Steven Soderbergh est en mouvement. Il fait chaud à Greenpoint, et le réalisateur, directeur de la photographie, monteur et producteur exécutif de 52 ans du drame hospitalier de Cinemax de la fin de l'ère victorienneLe Knickest sur le plateau principal de la série, caméra à la main, faisant le tour d'une table dans une salle d'opération, bloquant une scène dans laquelle la vésicule biliaire d'un patient est retirée. Soderbergh parle doucement. Les acteurs et l'équipe s'accrochent à chaque mot. Puis il commence à tirer. Il bouge, fait une pause, repositionne les acteurs et bouge encore. Les techniciens et les scénaristes se rassemblent juste hors de portée de la caméra, regardant un iPad connecté à la caméra de Soderbergh via sans fil, tandis que la scène est sculptée et affinée en temps réel. Si vous regardez l'écran, vous pouvez voir des questions esthétiques posées et répondues par les positions changeantes des acteurs par rapport à l'objectif de Soderbergh.Quel est l’intérêt de cette scène, de ce plan, de ce mouvement de caméra ? Quel est le meilleur endroit pour commencer ? Sur André Holland, qui incarne Algernon Edwards, le chef de chirurgie par intérim de l'hôpital ? Ou sur Clive Owen, qui incarne l'ancien patron d'Edwards, le brillant chirurgien, inventeur médical et opium autodestructeur John W. « Thack » Thackery ? Peut-être que le premier plan devrait à la fois commencer et se terminer par un gros plan des instruments médicaux utilisés lors de la procédure ? Est-ce que ce serait répétitif ? D'accord, peut-être que le plan devrait se terminer plus loin des acteurs, et ensuite le plan suivant devrait reprendre en gros plan ? Ah oui, voilà, ça a marché. Beaucoup mieux.Avec ses longs plans minutieusement chorégraphiés et composés, c'est le genre de scène qui peut prendre trois heures à réaliser dans les drames hospitaliers du réseau et encore plus dans les films hollywoodiens. Soderbergh l'élimine en moins de deux.

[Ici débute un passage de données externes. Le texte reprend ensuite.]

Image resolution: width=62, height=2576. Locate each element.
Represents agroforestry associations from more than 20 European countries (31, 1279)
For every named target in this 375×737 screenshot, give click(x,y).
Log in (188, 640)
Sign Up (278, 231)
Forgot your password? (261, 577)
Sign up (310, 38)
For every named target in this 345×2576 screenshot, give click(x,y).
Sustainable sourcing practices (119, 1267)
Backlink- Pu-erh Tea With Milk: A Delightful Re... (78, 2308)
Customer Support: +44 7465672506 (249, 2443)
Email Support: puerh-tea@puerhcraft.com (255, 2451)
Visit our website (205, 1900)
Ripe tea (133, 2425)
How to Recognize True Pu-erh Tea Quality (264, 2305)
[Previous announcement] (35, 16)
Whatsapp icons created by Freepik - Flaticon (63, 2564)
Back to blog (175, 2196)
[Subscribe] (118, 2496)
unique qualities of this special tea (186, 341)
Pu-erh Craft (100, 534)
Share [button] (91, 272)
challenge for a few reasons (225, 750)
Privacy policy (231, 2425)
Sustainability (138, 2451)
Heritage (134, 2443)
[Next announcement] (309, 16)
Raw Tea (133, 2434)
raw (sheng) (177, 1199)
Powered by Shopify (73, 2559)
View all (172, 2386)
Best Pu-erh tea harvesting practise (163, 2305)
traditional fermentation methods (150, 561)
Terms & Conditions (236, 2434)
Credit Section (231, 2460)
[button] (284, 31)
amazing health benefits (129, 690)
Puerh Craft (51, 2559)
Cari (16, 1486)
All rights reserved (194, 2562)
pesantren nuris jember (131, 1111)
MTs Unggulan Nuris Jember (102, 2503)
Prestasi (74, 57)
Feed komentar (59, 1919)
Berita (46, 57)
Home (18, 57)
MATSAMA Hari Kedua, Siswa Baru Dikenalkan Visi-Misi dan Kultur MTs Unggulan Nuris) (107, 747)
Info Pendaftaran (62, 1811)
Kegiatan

Sa direction deLe Knickest inhabituel à peu près de toutes les manières imaginables, mais commençons par le fait que tout cela lui appartient : Soderbergh a dirigé l'intégralité de la première saison de dix épisodes de la série, diffusée à la fin de l'année dernière, et a fait de même pour la saison deux, qui sera diffusée en première sur 16 octobre. Malgré toute son évolution visuelle au cours des dernières décennies, la télévision reste un média de scénariste-producteur dans lequel les réalisateurs de séries alternent selon les besoins, supervisant rarement plus de deux ou trois épisodes par épisode. rangée. Parfois, une personne peut réaliser huit épisodes consécutifs d'un projet à diffusion limitée commeLa femme honorable(Hugo Blick) ouVrai détectiveLa première saison de (Cary Joji Fukunaga). Et de temps en temps, vous verrez la majorité d'une longue série réalisée par une seule personne, comme avecLouie(Louis CK) — mais rarement dans une émission avec autant de pièces mobiles queLe Knick,et dans un laps de temps extrêmement serré. Soderbergh a maintenant réalisé 20 heures d'un somptueux drame costumé à la vitesse d'un film indépendant : les deux saisons sont terminées, selonLe Knickco-créateur et co-scénariste Jack Amiel, en 150 jours environ, "ce qui est moins de temps que ce que beaucoup d'équipes consacreraient au tournage d'un grand film".Le Knicktourne huit à neuf pages de script par jour, soit le double de la cadence habituelle d'une série télévisée, et brûle un épisode d'une heure en seulement sept jours, contre la norme de l'industrie de dix à 14.

COMMENT SODERBERGH RESTE OCCUPÉ

Steven Soderbergh a réalisé lui-même 25 films.

Il est producteur crédité sur 33 autres films

Il a réalisé 27 heures de télévision, dont une saison deRue K, deux deLe Knick, et le film HBODerrière le candélabre.

Il a recoupé ses propres versions des films d'autres réalisateurs, notammentPsycho,La porte du paradis,Les aventuriers de l'arche perdue, et2001 : Une odyssée de l'espace.

Rien qu’en 2014, il affirme avoir regardé 108 films et lu 35 livres.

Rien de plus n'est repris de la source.